**DIRECTIVE**
Rewrite the data with every "computer-use agent" switched to "desktop automation agent", keeping everything else the same.

----------

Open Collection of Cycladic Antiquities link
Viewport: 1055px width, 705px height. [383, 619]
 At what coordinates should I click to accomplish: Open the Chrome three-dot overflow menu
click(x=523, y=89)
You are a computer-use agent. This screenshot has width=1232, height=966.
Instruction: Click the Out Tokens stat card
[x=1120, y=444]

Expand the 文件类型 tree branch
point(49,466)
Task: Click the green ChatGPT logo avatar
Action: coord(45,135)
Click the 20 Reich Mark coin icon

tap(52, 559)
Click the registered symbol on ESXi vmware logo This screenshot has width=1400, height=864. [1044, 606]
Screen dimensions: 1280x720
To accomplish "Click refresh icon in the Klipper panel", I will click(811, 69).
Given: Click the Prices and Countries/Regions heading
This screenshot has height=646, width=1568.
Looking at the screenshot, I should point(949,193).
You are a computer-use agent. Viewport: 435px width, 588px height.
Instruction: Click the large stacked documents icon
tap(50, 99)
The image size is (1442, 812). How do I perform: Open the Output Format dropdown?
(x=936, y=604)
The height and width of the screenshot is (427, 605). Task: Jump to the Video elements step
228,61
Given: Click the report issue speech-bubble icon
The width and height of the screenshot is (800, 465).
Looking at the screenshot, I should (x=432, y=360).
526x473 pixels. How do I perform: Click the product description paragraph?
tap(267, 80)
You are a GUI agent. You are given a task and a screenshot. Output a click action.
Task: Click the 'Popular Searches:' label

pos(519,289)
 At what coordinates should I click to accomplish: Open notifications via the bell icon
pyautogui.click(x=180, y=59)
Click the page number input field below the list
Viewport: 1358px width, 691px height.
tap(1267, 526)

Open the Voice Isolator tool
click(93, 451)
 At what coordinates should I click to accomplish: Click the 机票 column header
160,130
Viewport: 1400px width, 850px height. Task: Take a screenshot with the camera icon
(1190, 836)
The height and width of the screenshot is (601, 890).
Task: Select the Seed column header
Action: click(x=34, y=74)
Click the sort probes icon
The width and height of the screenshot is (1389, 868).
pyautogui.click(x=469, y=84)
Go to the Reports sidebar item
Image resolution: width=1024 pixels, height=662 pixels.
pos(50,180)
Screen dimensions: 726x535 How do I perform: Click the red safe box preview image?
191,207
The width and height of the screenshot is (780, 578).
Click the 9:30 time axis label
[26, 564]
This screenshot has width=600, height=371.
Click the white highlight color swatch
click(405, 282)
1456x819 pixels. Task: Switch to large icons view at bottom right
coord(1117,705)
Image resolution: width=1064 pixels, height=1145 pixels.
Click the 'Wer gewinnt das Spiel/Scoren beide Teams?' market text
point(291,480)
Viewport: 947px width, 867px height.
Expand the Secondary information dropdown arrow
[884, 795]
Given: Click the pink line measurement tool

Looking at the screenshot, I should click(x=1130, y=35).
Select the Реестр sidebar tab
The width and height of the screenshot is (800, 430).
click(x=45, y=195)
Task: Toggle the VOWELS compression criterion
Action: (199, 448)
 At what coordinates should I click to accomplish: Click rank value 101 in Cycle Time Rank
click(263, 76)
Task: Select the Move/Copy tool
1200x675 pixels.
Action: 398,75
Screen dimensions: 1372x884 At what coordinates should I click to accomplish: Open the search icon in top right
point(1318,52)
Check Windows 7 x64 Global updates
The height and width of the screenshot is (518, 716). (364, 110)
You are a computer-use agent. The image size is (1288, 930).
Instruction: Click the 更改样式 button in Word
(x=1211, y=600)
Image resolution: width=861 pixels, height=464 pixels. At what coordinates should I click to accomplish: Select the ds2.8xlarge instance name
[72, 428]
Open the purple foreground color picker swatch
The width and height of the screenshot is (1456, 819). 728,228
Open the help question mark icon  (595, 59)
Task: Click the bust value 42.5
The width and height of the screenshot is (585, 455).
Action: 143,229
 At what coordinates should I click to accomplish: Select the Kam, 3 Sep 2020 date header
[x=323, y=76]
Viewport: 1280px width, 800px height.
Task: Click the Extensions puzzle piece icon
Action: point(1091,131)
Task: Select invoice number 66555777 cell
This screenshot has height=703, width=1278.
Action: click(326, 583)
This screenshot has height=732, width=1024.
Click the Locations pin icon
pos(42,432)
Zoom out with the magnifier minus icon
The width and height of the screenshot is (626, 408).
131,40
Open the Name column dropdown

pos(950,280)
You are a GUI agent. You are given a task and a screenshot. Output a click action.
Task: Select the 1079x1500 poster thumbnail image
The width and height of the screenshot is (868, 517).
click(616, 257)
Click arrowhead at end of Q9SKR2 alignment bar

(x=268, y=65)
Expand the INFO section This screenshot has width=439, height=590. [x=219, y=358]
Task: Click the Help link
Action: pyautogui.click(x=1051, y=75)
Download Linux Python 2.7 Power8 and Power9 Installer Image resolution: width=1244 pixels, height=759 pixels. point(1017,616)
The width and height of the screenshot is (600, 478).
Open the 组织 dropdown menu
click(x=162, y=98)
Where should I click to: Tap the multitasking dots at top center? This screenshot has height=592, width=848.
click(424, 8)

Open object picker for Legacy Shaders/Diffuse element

----------

**SOLUTION FOR THIS EXERCISE**
Open Collection of Cycladic Antiquities link
Viewport: 1055px width, 705px height. [383, 619]
 At what coordinates should I click to accomplish: Open the Chrome three-dot overflow menu
click(x=523, y=89)
You are a desktop automation agent. This screenshot has width=1232, height=966.
Instruction: Click the Out Tokens stat card
[x=1120, y=444]

Expand the 文件类型 tree branch
point(49,466)
Task: Click the green ChatGPT logo avatar
Action: coord(45,135)
Click the 20 Reich Mark coin icon

tap(52, 559)
Click the registered symbol on ESXi vmware logo This screenshot has width=1400, height=864. [1044, 606]
Screen dimensions: 1280x720
To accomplish "Click refresh icon in the Klipper panel", I will click(811, 69).
Given: Click the Prices and Countries/Regions heading
This screenshot has height=646, width=1568.
Looking at the screenshot, I should point(949,193).
You are a desktop automation agent. Viewport: 435px width, 588px height.
Instruction: Click the large stacked documents icon
tap(50, 99)
The image size is (1442, 812). How do I perform: Open the Output Format dropdown?
(x=936, y=604)
The height and width of the screenshot is (427, 605). Task: Jump to the Video elements step
228,61
Given: Click the report issue speech-bubble icon
The width and height of the screenshot is (800, 465).
Looking at the screenshot, I should (x=432, y=360).
526x473 pixels. How do I perform: Click the product description paragraph?
tap(267, 80)
You are a GUI agent. You are given a task and a screenshot. Output a click action.
Task: Click the 'Popular Searches:' label

pos(519,289)
 At what coordinates should I click to accomplish: Open notifications via the bell icon
pyautogui.click(x=180, y=59)
Click the page number input field below the list
Viewport: 1358px width, 691px height.
tap(1267, 526)

Open the Voice Isolator tool
click(93, 451)
 At what coordinates should I click to accomplish: Click the 机票 column header
160,130
Viewport: 1400px width, 850px height. Task: Take a screenshot with the camera icon
(1190, 836)
The height and width of the screenshot is (601, 890).
Task: Select the Seed column header
Action: click(x=34, y=74)
Click the sort probes icon
The width and height of the screenshot is (1389, 868).
pyautogui.click(x=469, y=84)
Go to the Reports sidebar item
Image resolution: width=1024 pixels, height=662 pixels.
pos(50,180)
Screen dimensions: 726x535 How do I perform: Click the red safe box preview image?
191,207
The width and height of the screenshot is (780, 578).
Click the 9:30 time axis label
[26, 564]
This screenshot has width=600, height=371.
Click the white highlight color swatch
click(405, 282)
1456x819 pixels. Task: Switch to large icons view at bottom right
coord(1117,705)
Image resolution: width=1064 pixels, height=1145 pixels.
Click the 'Wer gewinnt das Spiel/Scoren beide Teams?' market text
point(291,480)
Viewport: 947px width, 867px height.
Expand the Secondary information dropdown arrow
[884, 795]
Given: Click the pink line measurement tool

Looking at the screenshot, I should click(x=1130, y=35).
Select the Реестр sidebar tab
The width and height of the screenshot is (800, 430).
click(x=45, y=195)
Task: Toggle the VOWELS compression criterion
Action: (199, 448)
 At what coordinates should I click to accomplish: Click rank value 101 in Cycle Time Rank
click(263, 76)
Task: Select the Move/Copy tool
1200x675 pixels.
Action: 398,75
Screen dimensions: 1372x884 At what coordinates should I click to accomplish: Open the search icon in top right
point(1318,52)
Check Windows 7 x64 Global updates
The height and width of the screenshot is (518, 716). (364, 110)
You are a desktop automation agent. The image size is (1288, 930).
Instruction: Click the 更改样式 button in Word
(x=1211, y=600)
Image resolution: width=861 pixels, height=464 pixels. At what coordinates should I click to accomplish: Select the ds2.8xlarge instance name
[72, 428]
Open the purple foreground color picker swatch
The width and height of the screenshot is (1456, 819). 728,228
Open the help question mark icon  (595, 59)
Task: Click the bust value 42.5
The width and height of the screenshot is (585, 455).
Action: 143,229
 At what coordinates should I click to accomplish: Select the Kam, 3 Sep 2020 date header
[x=323, y=76]
Viewport: 1280px width, 800px height.
Task: Click the Extensions puzzle piece icon
Action: point(1091,131)
Task: Select invoice number 66555777 cell
This screenshot has height=703, width=1278.
Action: click(326, 583)
This screenshot has height=732, width=1024.
Click the Locations pin icon
pos(42,432)
Zoom out with the magnifier minus icon
The width and height of the screenshot is (626, 408).
131,40
Open the Name column dropdown

pos(950,280)
You are a GUI agent. You are given a task and a screenshot. Output a click action.
Task: Select the 1079x1500 poster thumbnail image
The width and height of the screenshot is (868, 517).
click(616, 257)
Click arrowhead at end of Q9SKR2 alignment bar

(x=268, y=65)
Expand the INFO section This screenshot has width=439, height=590. [x=219, y=358]
Task: Click the Help link
Action: pyautogui.click(x=1051, y=75)
Download Linux Python 2.7 Power8 and Power9 Installer Image resolution: width=1244 pixels, height=759 pixels. point(1017,616)
The width and height of the screenshot is (600, 478).
Open the 组织 dropdown menu
click(x=162, y=98)
Where should I click to: Tap the multitasking dots at top center? This screenshot has height=592, width=848.
click(424, 8)

Open object picker for Legacy Shaders/Diffuse element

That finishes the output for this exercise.